> **EXERCISE TASK**: Copy the lines from the one that contains "Task: Toggle Bold formatting" through the one that contains "click(235, 69)", with both included and every line kept. Increase each coordinate in the answers by 26.

Records locating words and elements
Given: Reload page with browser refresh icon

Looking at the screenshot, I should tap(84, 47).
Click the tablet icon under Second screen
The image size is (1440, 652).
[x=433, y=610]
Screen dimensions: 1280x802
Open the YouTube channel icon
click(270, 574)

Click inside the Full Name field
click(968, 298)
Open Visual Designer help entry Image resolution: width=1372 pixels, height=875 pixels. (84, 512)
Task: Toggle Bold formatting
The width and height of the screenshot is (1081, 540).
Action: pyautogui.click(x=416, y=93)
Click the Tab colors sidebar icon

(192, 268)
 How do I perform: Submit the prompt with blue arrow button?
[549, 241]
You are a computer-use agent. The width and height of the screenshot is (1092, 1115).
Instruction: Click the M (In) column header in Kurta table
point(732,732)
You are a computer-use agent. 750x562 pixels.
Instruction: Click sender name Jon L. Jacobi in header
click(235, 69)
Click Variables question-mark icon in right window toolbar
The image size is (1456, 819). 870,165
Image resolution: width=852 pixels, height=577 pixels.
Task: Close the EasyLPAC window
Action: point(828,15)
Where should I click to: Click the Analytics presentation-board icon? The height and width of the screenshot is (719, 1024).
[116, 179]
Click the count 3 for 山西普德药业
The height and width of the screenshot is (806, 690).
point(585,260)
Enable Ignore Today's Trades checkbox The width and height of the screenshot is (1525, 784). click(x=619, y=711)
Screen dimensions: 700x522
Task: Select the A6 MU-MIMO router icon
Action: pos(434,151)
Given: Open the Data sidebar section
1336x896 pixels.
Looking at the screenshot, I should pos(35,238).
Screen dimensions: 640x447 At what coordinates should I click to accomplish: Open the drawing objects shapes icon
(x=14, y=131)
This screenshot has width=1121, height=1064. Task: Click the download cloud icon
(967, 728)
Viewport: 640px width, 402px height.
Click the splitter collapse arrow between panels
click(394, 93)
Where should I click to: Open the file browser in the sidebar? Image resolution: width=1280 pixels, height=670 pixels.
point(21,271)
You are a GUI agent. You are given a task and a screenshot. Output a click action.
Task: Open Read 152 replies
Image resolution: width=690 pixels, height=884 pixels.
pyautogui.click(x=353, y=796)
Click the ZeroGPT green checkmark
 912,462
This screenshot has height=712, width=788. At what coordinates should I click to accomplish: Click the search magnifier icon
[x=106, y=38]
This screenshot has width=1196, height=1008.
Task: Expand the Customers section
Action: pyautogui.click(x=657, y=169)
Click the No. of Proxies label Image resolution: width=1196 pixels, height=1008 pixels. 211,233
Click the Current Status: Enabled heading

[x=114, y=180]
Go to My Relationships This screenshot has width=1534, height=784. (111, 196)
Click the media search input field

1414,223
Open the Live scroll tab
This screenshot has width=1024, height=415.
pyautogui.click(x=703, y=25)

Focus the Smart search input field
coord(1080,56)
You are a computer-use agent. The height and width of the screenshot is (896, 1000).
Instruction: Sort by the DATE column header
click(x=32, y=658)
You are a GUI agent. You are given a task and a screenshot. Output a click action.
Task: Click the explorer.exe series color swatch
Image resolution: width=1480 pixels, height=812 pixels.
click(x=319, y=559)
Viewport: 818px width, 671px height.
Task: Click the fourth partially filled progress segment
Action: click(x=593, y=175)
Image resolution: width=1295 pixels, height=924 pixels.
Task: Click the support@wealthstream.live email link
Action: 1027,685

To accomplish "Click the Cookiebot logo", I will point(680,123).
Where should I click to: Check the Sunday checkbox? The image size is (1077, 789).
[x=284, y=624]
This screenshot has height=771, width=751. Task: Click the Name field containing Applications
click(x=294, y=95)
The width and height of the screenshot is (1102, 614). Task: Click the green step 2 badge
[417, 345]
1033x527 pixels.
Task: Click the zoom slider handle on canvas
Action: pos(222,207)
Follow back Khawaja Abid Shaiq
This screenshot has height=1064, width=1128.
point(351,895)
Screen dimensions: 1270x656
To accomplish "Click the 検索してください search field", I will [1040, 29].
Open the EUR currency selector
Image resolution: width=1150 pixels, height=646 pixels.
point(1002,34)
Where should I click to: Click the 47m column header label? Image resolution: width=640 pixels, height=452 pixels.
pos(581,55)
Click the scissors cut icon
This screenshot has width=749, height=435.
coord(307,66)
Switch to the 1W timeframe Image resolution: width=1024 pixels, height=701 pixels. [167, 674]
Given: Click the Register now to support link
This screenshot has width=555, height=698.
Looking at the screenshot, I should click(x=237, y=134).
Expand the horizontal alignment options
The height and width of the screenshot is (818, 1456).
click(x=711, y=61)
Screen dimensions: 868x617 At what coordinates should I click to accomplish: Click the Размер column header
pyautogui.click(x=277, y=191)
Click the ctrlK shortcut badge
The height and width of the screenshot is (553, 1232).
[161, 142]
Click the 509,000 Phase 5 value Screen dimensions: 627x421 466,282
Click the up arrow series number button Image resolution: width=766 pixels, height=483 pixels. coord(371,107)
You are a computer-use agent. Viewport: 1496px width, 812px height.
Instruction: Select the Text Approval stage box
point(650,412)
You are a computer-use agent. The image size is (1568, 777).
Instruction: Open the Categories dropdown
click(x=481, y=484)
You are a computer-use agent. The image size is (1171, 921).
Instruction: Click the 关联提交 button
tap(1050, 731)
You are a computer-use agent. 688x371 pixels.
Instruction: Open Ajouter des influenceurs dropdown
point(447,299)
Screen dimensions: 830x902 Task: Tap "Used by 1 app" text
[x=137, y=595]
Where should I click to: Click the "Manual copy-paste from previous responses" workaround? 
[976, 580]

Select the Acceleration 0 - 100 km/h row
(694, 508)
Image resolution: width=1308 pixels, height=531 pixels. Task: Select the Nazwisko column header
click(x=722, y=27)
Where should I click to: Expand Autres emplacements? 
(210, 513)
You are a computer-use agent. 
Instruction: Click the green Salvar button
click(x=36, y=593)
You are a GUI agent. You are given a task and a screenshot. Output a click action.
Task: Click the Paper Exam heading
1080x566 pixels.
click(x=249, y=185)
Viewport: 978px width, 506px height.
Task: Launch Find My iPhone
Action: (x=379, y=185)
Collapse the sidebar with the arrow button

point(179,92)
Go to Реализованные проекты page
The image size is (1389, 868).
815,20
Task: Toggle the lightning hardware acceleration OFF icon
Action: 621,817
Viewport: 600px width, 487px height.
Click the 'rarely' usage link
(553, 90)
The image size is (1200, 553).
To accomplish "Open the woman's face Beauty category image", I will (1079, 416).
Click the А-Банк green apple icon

> **FULL OUTPUT**:
Task: Toggle Bold formatting
The width and height of the screenshot is (1081, 540).
Action: pyautogui.click(x=442, y=119)
Click the Tab colors sidebar icon

(218, 294)
 How do I perform: Submit the prompt with blue arrow button?
[575, 267]
You are a computer-use agent. The width and height of the screenshot is (1092, 1115).
Instruction: Click the M (In) column header in Kurta table
point(758,758)
You are a computer-use agent. 750x562 pixels.
Instruction: Click sender name Jon L. Jacobi in header
click(261, 95)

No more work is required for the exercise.